Babouillec Sp, poet out-of-norms
Since Freud, psychoanalysis has interested itself in writing, in order to teach us about the most intimate and most strange. When literary writing confronts us with otherness, with difference, it touches us to the point that we are no longer the same when we close the book. A “Poet without papers, without literary origins, without social rules”¹, Babouillec Sp is undoubtedly an author of the twenty-first century who teaches us in an unprecedented way, in an unheard-of way, about naming the real, out of the norms of all literature.

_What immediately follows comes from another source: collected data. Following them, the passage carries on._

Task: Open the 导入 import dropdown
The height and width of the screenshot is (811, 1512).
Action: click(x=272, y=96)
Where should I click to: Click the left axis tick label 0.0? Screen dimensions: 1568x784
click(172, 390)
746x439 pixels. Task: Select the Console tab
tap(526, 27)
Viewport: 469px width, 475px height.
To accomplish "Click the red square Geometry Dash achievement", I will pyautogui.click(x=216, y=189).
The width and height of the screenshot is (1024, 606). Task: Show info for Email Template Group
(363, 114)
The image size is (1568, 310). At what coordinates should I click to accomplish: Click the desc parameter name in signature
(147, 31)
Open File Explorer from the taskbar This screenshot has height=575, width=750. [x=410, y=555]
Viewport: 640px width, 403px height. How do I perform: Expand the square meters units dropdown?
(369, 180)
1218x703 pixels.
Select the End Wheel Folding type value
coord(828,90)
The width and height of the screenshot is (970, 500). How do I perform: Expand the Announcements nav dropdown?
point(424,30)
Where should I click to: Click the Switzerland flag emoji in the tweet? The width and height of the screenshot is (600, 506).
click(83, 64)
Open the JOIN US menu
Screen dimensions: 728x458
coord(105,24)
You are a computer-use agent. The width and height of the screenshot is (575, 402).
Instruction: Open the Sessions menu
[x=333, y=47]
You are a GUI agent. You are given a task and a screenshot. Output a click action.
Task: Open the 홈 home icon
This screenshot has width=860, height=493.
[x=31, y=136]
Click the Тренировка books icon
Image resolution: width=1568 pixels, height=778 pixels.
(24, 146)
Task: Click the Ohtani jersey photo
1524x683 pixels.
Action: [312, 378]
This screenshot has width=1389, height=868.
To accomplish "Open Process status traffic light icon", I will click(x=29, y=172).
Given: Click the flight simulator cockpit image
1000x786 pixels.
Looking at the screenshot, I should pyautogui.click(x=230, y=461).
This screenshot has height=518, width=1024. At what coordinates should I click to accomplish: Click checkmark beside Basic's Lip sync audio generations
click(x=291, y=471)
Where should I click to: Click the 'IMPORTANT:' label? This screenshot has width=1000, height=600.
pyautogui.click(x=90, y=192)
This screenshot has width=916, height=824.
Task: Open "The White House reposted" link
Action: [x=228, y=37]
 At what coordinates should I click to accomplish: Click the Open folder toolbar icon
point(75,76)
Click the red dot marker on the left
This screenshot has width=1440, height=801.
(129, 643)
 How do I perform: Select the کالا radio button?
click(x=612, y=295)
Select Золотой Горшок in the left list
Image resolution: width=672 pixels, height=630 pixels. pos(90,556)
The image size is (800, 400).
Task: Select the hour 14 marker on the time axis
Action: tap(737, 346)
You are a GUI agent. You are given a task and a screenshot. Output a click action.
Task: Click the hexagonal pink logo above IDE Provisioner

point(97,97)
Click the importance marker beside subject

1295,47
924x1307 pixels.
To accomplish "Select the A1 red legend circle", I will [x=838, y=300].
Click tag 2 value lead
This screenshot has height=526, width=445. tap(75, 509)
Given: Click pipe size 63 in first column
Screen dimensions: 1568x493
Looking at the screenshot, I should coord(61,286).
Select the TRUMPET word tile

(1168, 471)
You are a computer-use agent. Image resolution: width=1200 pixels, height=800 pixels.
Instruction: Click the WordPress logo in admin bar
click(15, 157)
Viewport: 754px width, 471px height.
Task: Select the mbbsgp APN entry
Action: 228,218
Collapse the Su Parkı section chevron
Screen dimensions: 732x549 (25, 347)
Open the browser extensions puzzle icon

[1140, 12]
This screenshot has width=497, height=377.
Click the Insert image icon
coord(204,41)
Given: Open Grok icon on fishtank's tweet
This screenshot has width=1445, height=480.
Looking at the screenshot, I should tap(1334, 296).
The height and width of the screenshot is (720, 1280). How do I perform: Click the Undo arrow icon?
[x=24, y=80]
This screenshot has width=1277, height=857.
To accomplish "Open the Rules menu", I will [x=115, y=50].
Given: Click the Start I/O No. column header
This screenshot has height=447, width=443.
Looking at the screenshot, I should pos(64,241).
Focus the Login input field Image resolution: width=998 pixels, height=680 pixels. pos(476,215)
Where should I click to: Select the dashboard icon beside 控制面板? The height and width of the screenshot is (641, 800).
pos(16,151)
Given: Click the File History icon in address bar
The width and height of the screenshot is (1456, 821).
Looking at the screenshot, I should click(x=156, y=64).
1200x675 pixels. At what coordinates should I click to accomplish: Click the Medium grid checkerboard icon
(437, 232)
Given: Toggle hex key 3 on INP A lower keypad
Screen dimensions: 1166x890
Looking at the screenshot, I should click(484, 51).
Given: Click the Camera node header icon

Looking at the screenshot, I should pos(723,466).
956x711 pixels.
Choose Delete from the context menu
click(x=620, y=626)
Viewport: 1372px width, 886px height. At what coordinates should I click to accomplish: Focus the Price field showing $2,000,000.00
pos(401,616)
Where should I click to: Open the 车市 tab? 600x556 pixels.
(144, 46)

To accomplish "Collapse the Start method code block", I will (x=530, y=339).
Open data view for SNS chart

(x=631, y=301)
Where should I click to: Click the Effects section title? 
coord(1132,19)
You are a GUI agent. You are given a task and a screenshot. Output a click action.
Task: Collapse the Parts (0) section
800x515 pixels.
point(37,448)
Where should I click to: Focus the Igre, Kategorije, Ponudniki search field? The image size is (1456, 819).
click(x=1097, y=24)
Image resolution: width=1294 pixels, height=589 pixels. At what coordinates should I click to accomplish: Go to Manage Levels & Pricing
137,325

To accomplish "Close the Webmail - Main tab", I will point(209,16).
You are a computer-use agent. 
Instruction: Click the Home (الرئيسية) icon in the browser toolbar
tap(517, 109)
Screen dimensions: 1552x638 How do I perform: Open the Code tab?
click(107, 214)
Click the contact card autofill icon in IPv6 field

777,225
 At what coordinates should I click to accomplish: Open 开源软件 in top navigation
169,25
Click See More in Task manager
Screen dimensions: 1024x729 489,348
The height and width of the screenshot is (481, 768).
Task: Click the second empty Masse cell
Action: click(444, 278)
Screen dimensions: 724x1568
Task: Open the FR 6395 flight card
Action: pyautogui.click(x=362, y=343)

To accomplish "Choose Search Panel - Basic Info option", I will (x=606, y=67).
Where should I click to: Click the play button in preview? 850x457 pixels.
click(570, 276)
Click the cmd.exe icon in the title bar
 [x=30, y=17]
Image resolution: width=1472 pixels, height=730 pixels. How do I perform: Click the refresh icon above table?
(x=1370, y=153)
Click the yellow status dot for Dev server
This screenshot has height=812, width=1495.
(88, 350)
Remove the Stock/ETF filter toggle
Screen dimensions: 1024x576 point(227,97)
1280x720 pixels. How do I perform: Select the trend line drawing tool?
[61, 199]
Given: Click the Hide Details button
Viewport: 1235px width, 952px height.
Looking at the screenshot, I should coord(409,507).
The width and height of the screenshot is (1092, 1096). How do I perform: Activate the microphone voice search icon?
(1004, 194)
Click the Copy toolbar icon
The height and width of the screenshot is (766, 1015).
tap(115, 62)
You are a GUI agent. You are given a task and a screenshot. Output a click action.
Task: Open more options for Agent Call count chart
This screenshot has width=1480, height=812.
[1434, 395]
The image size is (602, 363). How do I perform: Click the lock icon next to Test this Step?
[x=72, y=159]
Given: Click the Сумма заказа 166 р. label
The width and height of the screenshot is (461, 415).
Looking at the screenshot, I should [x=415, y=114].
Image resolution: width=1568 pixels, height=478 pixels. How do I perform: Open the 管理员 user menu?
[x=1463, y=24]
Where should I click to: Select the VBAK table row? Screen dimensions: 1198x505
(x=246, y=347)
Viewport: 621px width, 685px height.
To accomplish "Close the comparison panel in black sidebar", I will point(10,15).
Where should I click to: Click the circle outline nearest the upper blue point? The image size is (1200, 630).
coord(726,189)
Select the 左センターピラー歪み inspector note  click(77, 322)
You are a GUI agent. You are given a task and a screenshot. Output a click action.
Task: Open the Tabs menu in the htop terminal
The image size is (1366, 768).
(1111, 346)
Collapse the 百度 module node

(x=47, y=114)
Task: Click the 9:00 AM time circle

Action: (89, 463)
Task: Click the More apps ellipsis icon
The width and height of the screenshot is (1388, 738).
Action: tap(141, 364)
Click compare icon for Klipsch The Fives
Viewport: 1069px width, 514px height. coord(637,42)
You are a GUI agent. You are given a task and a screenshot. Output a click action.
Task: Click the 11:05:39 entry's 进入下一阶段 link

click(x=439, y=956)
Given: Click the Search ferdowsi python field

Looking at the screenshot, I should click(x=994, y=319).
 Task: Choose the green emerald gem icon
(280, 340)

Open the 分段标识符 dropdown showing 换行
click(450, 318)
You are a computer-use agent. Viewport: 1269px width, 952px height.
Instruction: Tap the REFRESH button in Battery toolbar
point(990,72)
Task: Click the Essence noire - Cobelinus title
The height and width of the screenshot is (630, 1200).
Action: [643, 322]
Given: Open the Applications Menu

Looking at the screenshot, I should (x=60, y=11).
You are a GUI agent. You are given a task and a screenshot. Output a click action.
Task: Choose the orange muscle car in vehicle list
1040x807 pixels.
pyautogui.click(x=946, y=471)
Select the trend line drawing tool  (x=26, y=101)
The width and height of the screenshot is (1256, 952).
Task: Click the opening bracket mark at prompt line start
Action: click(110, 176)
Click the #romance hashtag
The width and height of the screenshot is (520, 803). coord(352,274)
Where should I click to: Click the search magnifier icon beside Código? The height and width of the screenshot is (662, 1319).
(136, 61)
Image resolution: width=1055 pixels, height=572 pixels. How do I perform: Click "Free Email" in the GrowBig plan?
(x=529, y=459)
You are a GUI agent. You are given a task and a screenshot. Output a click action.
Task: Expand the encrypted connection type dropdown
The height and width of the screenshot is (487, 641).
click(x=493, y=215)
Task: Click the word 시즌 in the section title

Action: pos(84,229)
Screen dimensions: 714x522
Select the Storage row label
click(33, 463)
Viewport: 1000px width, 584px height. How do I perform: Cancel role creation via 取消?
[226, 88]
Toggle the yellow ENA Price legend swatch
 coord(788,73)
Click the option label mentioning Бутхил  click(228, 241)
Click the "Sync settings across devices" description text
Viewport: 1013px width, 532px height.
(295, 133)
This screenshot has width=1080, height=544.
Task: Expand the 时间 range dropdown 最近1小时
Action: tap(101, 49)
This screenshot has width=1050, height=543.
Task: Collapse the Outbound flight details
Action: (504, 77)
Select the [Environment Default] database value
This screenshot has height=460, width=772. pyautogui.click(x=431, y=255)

Hélène Nicolas, aka Babouillec Sp, pinpoints in her texts our world enclosed by norms which abolish all singularity: “Through social and cultural education, we write decrees of moral implication which position many citizens as socially maladjusted”, and then also by “regulation, voted in decision-making committee, a veritable tentacular cleaner of reason”²; which is not without evoking some hot news.
She chooses not to join the “sleepy heads”³ by interrogating the formatting of our being through the image:
“Is this our essence
life in the format
to be confused with it
to belong to it
to conjugate an identity in this belonging
this making of ourselves as an image of being? “⁴.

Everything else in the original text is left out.